Dan Snyder may be selling the Washington Commanders. He may be auctioning off minority shares of the team. He may simply be trolling an NFL universe that’s spent the last two decades slowly, then quickly, turning its back on him.
Forbes reported Wednesday that Snyder had hired Bank of America Securities to handle a possible sale. Minutes later, the franchise issued its own statement confirming the news, but only tipped that the banking conglomerate would handle “potential transactions.”
What that means, exactly, is unclear. But the fact the franchise, currently under Congressional scrutiny into its allegedly toxic culture, ended that statement by referring to its “gold standard of NFL workplaces” makes the whole thing feel exactly as delusional as the rest of Snyder’s reign of terror.
From the #Commanders: pic.twitter.com/wdjQSV5bTy
— Tom Pelissero (@TomPelissero) November 2, 2022
This makes the whole exercise difficult to understand. Any decision to sell would be a common sense move from a reviled owner who has lost the support of just about anyone who matters outside his own organization. It would also be a stunning reversal from the dug-in stance Snyder was espousing barely two weeks ago:
In response to Jim Irsay’s comments on Dan Snyder…this is from a Commanders spokesperson. pic.twitter.com/5IghFBeaCx
— Scott Abraham (@Scott7news) October 18, 2022
That denial came after ESPN’s most recent bombshell report into the dysfunction that has saturated every cell of the franchise’s being under Snyder and after Indianapolis Colts owner Jim Irsay suggested there was “merit” to removing Snyder as the team’s owner. It wasn’t new or surprising, even given the gravity of ESPN’s 8,100-word expose. For years, Snyder has operated a shell game of blame assignment that allowed him to continue being generally horrible at everything with no lasting consequences.
When his high priced, poorly thought out acquisitions failed to pan out, he could fire his team executives. When he got caught chiseling his own season ticket holders out of deposits and allegedly scamming the NFL’s revenue sharing system, he could toss the vice president of sales under the bus.
When he hired Jason Wright as team president to build an “inclusive, winning culture” he allowed the former COO who oversaw the previous disastrous era to not only continue representing the team but to also tell people Wright was merely a figurehead. When his workplace became so toxic the highest levels of U.S. government felt it necessary to intervene, he handled his official role over to his wife, let her handle things at owners’ meetings and reportedly ran things from the shadows instead.

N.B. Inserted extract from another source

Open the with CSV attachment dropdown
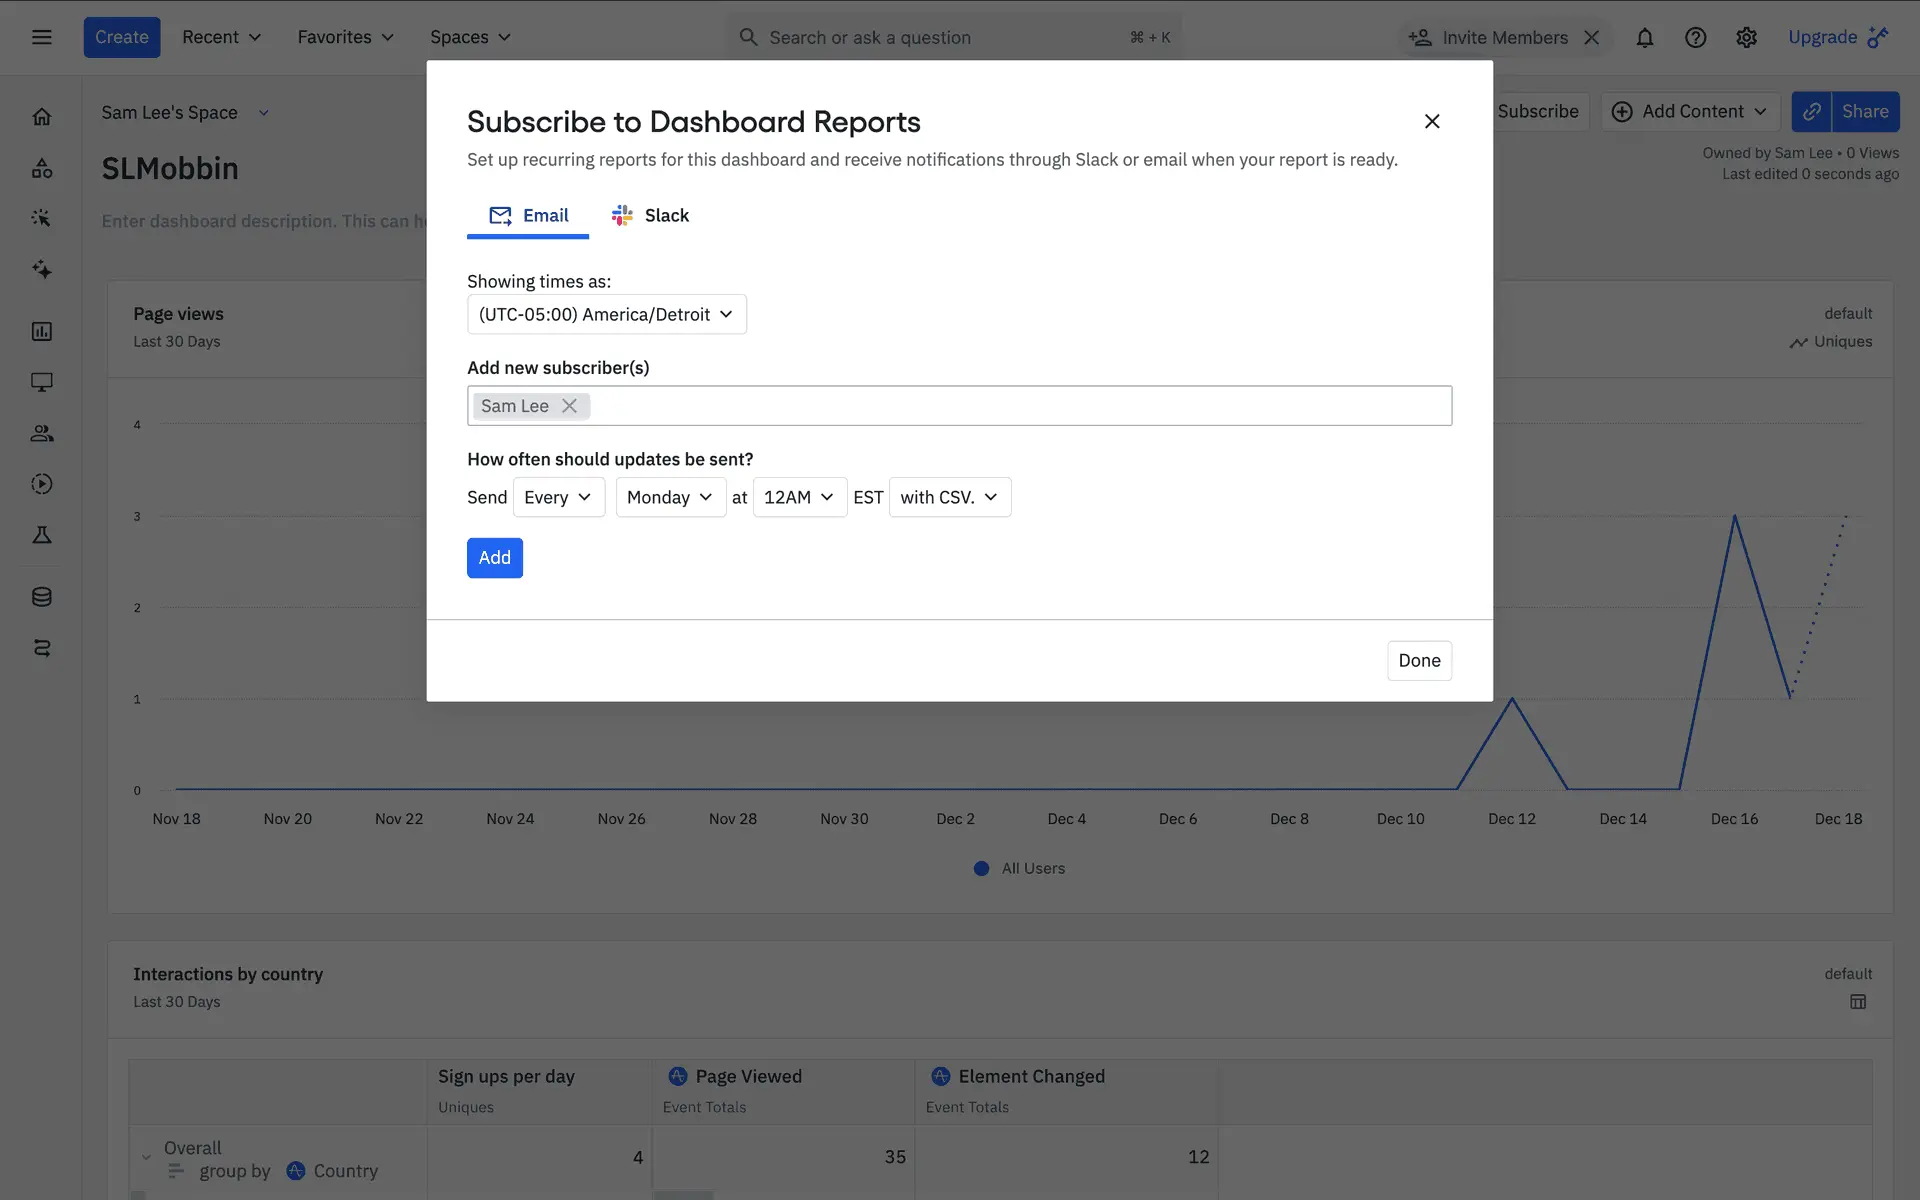 (949, 497)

If Snyder is really selling the team it suggests two possibilities have taken place:
a) Snyder has suddenly become self aware, or
b) he’s run out of people willing or capable of falling on his sword.

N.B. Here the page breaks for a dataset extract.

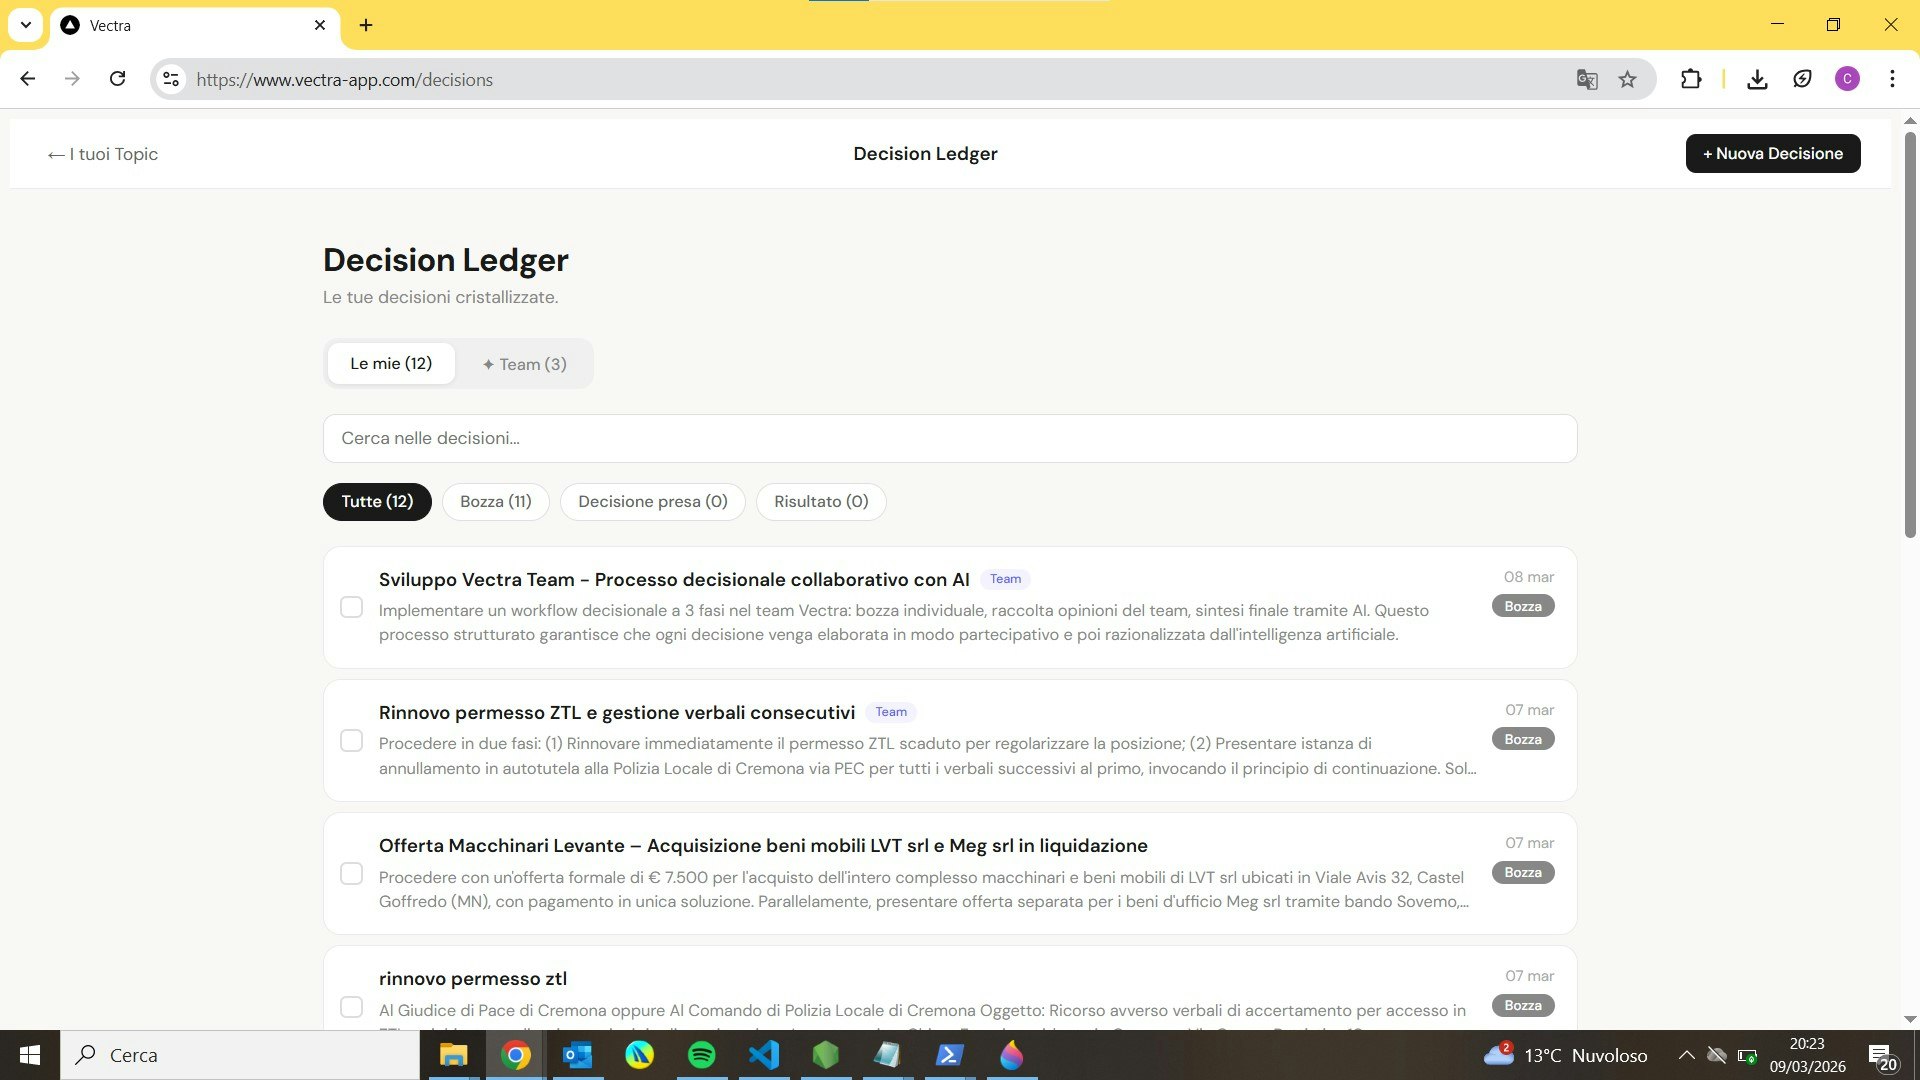Click the Cerca nelle decisioni search field
The width and height of the screenshot is (1920, 1080).
click(x=949, y=438)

That “gold standard” comment in the official release suggests it’s not the former. But the latter could, finally, be in play.
Snyder’s reign in Washington has been defined by failure at every level but a large network of escape routes designed to keep the current regime in charge. Recently, more and more people have gone beyond merely noticing that failure and taken steps to broadcast it to a world that may have been content to ignore the once-great, now-forgettable team in the nation’s capital.
Knowing the Commanders are a rapidly mutating virus that infects everything they touch is no longer just a football issue. Everyone from the team’s own employees to the league’s other owners to elected officials at multiple levels understands it.
Patient zero is Snyder, who’d long denied he was even sick and allegedly hoped his war chest of blackmail material — per ESPN, several sources around the league believe he’s responsible for leaking the emails whose insensitive language led to Jon Gruden’s resignation as Las Vegas Raiders head coach — would keep him healthy. He may still feel that way. Or he may finally realize the only way to stop the infection is to sell his team, collect his billions of dollars and life out his life on the megayacht where he spent last summer avoiding Congressional subpoenas.
There would be nothing fair about a Commanders sale. Snyder would still ultimately be rewarded for overseeing a franchise that failed to win games on the field and failed to protect its employees off it. But it would give Washington a chance to meaningfully reset from the top down without the specter of the thin-skinned, oft-criticized ghoul tainting everything the team does.
We don’t know if that’s going to happen. If it is, it’s great news for the Commanders. If it’s merely a gesture for Snyder to show the league he’s exploring his options but super duper serious about changing things for real this time so things will be OK if he keeps the club, well, this franchise is going to continue to fester and rot and infect others until something actually, truly changes.